(Records from a collection)
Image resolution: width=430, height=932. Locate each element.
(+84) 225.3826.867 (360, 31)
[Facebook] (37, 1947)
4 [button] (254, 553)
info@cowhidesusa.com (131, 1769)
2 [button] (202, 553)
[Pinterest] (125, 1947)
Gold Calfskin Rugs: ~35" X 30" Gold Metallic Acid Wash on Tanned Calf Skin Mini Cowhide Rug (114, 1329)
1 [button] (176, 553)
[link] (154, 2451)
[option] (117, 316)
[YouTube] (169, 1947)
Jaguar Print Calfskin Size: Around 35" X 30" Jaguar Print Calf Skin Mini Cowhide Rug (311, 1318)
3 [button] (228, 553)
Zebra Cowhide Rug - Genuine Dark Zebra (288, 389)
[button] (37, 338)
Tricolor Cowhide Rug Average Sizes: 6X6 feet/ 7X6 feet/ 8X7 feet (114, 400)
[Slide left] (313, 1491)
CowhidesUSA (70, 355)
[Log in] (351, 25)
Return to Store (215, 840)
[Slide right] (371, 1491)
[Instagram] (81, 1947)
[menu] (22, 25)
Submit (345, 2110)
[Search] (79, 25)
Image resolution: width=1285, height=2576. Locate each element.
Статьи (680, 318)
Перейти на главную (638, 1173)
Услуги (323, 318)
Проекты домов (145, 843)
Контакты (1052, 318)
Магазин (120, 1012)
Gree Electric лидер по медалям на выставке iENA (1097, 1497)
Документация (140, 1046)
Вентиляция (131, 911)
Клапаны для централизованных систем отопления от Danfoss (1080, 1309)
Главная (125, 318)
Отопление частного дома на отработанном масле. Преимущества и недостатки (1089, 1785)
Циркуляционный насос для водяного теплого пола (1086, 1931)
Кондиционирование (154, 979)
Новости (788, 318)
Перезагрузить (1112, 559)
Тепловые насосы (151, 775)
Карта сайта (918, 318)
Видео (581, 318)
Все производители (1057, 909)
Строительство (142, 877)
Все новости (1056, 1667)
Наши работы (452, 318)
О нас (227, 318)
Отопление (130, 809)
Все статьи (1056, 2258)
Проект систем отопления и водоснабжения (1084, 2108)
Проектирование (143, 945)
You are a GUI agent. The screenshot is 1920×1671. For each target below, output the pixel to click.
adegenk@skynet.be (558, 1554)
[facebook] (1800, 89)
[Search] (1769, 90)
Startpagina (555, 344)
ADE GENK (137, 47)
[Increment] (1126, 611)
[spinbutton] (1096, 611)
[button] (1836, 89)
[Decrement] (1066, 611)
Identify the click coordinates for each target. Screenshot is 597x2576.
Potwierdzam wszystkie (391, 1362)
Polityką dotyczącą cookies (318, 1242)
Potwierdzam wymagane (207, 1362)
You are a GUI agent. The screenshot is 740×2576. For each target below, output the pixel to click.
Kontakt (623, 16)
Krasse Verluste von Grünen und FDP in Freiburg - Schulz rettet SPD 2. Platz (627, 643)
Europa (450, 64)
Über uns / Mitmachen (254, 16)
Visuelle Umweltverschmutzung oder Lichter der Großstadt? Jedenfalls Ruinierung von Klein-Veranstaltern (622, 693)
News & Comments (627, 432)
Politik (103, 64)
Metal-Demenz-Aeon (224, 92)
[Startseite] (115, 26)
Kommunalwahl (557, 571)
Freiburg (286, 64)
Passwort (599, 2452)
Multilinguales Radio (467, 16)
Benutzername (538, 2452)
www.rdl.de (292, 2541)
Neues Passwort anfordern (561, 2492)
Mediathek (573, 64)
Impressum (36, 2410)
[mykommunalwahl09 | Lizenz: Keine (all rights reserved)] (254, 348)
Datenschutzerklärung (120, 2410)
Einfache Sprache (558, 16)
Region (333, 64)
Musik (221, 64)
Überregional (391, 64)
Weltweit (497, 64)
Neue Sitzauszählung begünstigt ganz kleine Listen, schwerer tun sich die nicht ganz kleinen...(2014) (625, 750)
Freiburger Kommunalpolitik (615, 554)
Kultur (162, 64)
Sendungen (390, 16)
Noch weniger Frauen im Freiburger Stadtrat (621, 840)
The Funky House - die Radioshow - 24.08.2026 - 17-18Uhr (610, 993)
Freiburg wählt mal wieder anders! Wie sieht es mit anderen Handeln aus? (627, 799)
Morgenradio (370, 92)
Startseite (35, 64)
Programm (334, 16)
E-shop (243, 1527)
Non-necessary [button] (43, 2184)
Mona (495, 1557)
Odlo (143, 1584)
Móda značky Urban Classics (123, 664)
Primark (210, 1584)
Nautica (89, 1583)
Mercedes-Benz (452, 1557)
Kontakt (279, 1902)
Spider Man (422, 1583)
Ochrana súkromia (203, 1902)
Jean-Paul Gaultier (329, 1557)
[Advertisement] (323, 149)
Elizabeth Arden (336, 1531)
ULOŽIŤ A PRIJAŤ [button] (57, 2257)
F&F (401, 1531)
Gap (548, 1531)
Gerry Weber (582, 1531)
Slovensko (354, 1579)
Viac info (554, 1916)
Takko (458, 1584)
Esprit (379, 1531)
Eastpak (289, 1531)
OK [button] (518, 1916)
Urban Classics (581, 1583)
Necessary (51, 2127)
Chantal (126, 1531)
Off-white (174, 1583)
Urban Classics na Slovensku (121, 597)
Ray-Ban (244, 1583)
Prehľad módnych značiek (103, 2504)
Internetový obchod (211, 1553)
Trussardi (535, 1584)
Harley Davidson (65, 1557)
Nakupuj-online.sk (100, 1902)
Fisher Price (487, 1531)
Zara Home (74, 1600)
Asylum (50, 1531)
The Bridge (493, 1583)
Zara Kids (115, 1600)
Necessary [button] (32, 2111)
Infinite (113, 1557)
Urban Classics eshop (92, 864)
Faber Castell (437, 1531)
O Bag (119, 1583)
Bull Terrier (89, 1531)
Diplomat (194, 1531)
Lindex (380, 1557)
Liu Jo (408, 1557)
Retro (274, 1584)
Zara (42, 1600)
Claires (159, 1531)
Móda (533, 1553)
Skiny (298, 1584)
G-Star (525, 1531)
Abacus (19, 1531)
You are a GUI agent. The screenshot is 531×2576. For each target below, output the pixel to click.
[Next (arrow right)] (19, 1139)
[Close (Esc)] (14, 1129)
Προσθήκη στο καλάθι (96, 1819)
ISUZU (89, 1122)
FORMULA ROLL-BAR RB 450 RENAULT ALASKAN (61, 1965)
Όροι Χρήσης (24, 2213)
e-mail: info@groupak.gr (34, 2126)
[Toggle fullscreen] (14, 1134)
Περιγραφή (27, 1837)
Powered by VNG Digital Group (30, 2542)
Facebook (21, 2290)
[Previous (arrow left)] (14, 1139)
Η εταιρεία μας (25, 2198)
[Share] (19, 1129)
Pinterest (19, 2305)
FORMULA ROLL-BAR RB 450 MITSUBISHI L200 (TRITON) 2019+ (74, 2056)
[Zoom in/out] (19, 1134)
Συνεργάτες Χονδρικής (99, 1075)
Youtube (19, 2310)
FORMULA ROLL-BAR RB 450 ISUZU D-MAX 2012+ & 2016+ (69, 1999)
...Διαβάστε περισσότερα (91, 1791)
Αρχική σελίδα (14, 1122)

REQUIREMENT » Report, for the data above, every line in which the string "info" appears.

RESULT »
info@cowhidesusa.com (131, 1769)
Viac info (554, 1916)
e-mail: info@groupak.gr (34, 2126)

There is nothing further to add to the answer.